*** Opening Available data ***
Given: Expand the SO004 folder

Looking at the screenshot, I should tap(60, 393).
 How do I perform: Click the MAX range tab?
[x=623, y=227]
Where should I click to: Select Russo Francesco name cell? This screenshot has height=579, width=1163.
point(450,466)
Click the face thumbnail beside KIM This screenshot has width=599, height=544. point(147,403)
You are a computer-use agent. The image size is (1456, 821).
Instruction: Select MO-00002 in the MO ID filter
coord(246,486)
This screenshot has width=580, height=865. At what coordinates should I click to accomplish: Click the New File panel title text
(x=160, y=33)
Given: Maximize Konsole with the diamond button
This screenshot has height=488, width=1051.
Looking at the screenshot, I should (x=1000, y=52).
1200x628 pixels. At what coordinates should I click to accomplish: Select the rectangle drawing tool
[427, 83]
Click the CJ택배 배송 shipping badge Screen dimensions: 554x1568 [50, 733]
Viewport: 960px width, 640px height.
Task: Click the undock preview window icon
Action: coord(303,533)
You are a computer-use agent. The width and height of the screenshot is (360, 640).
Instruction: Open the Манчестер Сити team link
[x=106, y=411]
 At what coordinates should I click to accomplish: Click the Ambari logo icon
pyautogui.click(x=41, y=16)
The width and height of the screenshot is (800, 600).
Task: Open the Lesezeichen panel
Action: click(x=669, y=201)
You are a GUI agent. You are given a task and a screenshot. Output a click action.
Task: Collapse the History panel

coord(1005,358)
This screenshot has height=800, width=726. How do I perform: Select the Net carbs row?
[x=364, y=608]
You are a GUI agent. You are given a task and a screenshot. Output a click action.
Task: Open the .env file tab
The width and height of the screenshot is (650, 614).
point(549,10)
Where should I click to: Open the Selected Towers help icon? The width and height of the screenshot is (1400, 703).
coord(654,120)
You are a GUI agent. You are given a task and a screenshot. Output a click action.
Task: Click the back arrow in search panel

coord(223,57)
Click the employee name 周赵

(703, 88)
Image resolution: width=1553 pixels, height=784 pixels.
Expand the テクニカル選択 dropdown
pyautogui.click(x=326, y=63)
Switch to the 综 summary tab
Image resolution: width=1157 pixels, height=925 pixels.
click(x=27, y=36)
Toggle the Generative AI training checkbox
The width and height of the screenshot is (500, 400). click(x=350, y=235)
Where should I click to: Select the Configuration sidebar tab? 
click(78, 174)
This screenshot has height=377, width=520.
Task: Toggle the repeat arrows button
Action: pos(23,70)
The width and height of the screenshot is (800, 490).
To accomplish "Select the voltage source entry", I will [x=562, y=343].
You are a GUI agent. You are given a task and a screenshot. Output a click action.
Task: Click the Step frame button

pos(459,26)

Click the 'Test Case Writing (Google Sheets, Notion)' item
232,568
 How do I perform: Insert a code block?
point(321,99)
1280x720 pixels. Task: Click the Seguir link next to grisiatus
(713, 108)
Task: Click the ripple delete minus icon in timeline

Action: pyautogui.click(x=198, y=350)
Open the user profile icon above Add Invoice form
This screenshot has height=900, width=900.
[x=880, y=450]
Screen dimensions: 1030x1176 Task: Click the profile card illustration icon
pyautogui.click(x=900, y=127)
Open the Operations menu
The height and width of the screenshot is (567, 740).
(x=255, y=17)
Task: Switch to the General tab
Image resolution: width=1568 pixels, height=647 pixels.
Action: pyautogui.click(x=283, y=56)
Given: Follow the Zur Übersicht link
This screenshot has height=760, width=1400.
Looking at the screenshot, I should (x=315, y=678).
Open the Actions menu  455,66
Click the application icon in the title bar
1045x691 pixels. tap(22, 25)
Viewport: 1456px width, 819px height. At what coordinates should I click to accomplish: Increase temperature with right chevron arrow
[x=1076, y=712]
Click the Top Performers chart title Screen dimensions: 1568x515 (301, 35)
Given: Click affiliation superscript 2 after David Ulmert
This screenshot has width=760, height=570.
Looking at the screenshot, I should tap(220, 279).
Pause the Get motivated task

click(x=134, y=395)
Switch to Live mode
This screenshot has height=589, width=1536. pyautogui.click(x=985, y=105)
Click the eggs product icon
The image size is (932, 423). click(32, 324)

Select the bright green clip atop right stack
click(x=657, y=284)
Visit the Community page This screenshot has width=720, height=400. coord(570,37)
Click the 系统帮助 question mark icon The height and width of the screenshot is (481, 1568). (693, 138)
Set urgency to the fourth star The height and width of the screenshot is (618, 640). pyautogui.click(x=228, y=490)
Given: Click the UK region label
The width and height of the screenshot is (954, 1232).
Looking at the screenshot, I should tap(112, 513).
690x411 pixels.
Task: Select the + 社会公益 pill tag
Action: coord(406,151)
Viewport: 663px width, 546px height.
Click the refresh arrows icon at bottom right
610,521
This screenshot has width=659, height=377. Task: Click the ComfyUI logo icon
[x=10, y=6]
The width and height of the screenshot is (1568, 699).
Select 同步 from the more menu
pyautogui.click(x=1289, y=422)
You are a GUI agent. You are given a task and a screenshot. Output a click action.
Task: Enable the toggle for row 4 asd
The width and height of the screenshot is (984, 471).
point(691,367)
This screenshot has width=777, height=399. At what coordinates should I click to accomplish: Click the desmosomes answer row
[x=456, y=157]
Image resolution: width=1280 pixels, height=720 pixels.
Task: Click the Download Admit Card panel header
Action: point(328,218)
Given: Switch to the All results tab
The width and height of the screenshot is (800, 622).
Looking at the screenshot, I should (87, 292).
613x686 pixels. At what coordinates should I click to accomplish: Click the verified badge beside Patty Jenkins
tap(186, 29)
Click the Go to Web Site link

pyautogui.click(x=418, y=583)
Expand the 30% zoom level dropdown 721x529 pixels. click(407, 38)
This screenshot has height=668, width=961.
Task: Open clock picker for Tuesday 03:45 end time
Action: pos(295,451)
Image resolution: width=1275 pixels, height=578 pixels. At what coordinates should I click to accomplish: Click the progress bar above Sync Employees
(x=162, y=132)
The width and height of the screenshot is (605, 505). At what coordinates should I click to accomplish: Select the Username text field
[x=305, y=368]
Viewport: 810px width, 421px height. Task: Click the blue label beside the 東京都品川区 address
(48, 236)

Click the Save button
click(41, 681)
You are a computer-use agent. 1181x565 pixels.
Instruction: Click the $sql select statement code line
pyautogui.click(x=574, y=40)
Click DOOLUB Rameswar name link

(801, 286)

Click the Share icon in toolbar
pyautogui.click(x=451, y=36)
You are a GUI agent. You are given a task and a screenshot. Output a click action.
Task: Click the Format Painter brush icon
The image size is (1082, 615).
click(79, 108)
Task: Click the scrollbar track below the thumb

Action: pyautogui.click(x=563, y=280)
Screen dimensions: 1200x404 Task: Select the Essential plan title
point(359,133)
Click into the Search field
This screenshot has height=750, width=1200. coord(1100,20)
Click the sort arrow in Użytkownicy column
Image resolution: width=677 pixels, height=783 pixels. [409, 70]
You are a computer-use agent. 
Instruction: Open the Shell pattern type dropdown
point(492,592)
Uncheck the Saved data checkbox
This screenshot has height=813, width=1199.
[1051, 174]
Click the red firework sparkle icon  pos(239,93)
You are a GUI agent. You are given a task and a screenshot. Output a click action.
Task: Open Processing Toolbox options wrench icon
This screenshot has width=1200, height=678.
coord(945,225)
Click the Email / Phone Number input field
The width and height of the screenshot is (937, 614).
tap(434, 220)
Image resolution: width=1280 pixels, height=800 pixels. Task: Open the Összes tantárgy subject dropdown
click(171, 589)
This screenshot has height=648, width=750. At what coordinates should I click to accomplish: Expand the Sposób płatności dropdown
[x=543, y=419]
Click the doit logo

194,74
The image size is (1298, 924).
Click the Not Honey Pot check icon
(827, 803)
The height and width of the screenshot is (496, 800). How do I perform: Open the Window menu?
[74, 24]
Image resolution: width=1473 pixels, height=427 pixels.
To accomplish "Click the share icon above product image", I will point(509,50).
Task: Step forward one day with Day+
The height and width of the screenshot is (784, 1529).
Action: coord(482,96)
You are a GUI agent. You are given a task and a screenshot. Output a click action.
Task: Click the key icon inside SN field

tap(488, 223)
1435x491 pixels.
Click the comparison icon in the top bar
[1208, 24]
*** Closing Available data ***
## Aim of the task
If a line above holds the string "computer", return it as it stands.

## Output for this exercise
You are a computer-use agent. The image size is (1456, 821).
You are a computer-use agent. The width and height of the screenshot is (360, 640).
You are a computer-use agent. 1181x565 pixels.
You are a computer-use agent. 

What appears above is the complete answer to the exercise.